EXERCISE INSTRUCTIONS ▸
Retype the entries in full.

SUPPLIED MATERIAL ▸
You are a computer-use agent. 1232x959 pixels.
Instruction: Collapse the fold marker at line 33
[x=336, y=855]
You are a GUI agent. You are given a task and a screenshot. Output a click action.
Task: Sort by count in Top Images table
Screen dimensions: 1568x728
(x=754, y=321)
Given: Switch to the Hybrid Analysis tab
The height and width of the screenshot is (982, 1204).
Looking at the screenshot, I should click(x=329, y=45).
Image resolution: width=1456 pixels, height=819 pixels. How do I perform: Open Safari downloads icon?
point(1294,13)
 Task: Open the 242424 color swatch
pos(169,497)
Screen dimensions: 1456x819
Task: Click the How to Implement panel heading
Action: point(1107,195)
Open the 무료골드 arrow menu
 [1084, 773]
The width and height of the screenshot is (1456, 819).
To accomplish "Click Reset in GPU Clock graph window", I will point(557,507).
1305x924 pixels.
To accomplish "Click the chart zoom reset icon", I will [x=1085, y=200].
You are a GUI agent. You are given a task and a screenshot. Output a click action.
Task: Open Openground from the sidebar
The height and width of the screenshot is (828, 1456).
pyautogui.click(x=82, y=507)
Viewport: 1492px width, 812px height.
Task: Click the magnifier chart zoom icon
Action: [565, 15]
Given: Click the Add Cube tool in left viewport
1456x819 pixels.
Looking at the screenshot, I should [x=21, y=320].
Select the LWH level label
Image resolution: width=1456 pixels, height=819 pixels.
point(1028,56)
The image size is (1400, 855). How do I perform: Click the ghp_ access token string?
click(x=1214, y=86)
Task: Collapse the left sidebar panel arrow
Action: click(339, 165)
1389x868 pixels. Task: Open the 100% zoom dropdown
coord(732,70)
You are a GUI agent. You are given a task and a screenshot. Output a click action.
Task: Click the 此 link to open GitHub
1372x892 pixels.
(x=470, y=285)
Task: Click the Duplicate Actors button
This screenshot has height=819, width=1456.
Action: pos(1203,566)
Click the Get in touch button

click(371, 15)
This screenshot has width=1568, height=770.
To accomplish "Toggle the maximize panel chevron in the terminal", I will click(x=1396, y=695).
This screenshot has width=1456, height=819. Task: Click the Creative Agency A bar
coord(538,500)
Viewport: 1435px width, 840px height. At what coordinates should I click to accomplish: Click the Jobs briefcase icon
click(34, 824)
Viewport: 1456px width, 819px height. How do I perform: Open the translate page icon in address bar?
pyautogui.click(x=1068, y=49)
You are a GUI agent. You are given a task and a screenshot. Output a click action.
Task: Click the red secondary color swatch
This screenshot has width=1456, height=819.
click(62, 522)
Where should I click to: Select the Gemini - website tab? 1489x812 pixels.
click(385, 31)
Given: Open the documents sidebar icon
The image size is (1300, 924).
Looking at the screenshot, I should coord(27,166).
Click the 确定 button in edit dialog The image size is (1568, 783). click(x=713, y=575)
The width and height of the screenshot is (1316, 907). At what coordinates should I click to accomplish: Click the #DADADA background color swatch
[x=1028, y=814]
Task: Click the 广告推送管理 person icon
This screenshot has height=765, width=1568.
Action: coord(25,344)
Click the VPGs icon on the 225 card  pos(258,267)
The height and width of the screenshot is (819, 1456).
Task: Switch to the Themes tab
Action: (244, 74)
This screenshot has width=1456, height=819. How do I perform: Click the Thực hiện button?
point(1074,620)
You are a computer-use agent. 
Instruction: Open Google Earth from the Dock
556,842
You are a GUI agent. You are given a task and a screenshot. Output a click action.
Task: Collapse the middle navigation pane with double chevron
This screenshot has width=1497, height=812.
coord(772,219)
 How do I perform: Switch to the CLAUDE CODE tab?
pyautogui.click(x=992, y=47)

SOLUTION TO THE PROBLEM ▸
You are a computer-use agent. 1232x959 pixels.
Instruction: Collapse the fold marker at line 33
[x=336, y=855]
You are a GUI agent. You are given a task and a screenshot. Output a click action.
Task: Sort by count in Top Images table
Screen dimensions: 1568x728
(x=754, y=321)
Given: Switch to the Hybrid Analysis tab
The height and width of the screenshot is (982, 1204).
Looking at the screenshot, I should click(x=329, y=45).
Image resolution: width=1456 pixels, height=819 pixels. How do I perform: Open Safari downloads icon?
point(1294,13)
 Task: Open the 242424 color swatch
pos(169,497)
Screen dimensions: 1456x819
Task: Click the How to Implement panel heading
Action: point(1107,195)
Open the 무료골드 arrow menu
 [1084, 773]
The width and height of the screenshot is (1456, 819).
To accomplish "Click Reset in GPU Clock graph window", I will point(557,507).
1305x924 pixels.
To accomplish "Click the chart zoom reset icon", I will [x=1085, y=200].
You are a GUI agent. You are given a task and a screenshot. Output a click action.
Task: Open Openground from the sidebar
The height and width of the screenshot is (828, 1456).
pyautogui.click(x=82, y=507)
Viewport: 1492px width, 812px height.
Task: Click the magnifier chart zoom icon
Action: [565, 15]
Given: Click the Add Cube tool in left viewport
1456x819 pixels.
Looking at the screenshot, I should [x=21, y=320].
Select the LWH level label
Image resolution: width=1456 pixels, height=819 pixels.
point(1028,56)
The image size is (1400, 855). How do I perform: Click the ghp_ access token string?
click(x=1214, y=86)
Task: Collapse the left sidebar panel arrow
Action: click(339, 165)
1389x868 pixels. Task: Open the 100% zoom dropdown
coord(732,70)
You are a GUI agent. You are given a task and a screenshot. Output a click action.
Task: Click the 此 link to open GitHub
1372x892 pixels.
(x=470, y=285)
Task: Click the Duplicate Actors button
This screenshot has height=819, width=1456.
Action: pos(1203,566)
Click the Get in touch button

click(371, 15)
This screenshot has width=1568, height=770.
To accomplish "Toggle the maximize panel chevron in the terminal", I will click(x=1396, y=695).
This screenshot has width=1456, height=819. Task: Click the Creative Agency A bar
coord(538,500)
Viewport: 1435px width, 840px height. At what coordinates should I click to accomplish: Click the Jobs briefcase icon
click(34, 824)
Viewport: 1456px width, 819px height. How do I perform: Open the translate page icon in address bar?
pyautogui.click(x=1068, y=49)
You are a GUI agent. You are given a task and a screenshot. Output a click action.
Task: Click the red secondary color swatch
This screenshot has width=1456, height=819.
click(62, 522)
Where should I click to: Select the Gemini - website tab? 1489x812 pixels.
click(385, 31)
Given: Open the documents sidebar icon
The image size is (1300, 924).
Looking at the screenshot, I should coord(27,166).
Click the 确定 button in edit dialog The image size is (1568, 783). click(x=713, y=575)
The width and height of the screenshot is (1316, 907). At what coordinates should I click to accomplish: Click the #DADADA background color swatch
[x=1028, y=814]
Task: Click the 广告推送管理 person icon
This screenshot has height=765, width=1568.
Action: coord(25,344)
Click the VPGs icon on the 225 card  pos(258,267)
The height and width of the screenshot is (819, 1456).
Task: Switch to the Themes tab
Action: (244, 74)
This screenshot has width=1456, height=819. How do I perform: Click the Thực hiện button?
point(1074,620)
You are a computer-use agent. 
Instruction: Open Google Earth from the Dock
556,842
You are a GUI agent. You are given a task and a screenshot. Output a click action.
Task: Collapse the middle navigation pane with double chevron
This screenshot has width=1497, height=812.
coord(772,219)
 How do I perform: Switch to the CLAUDE CODE tab?
pyautogui.click(x=992, y=47)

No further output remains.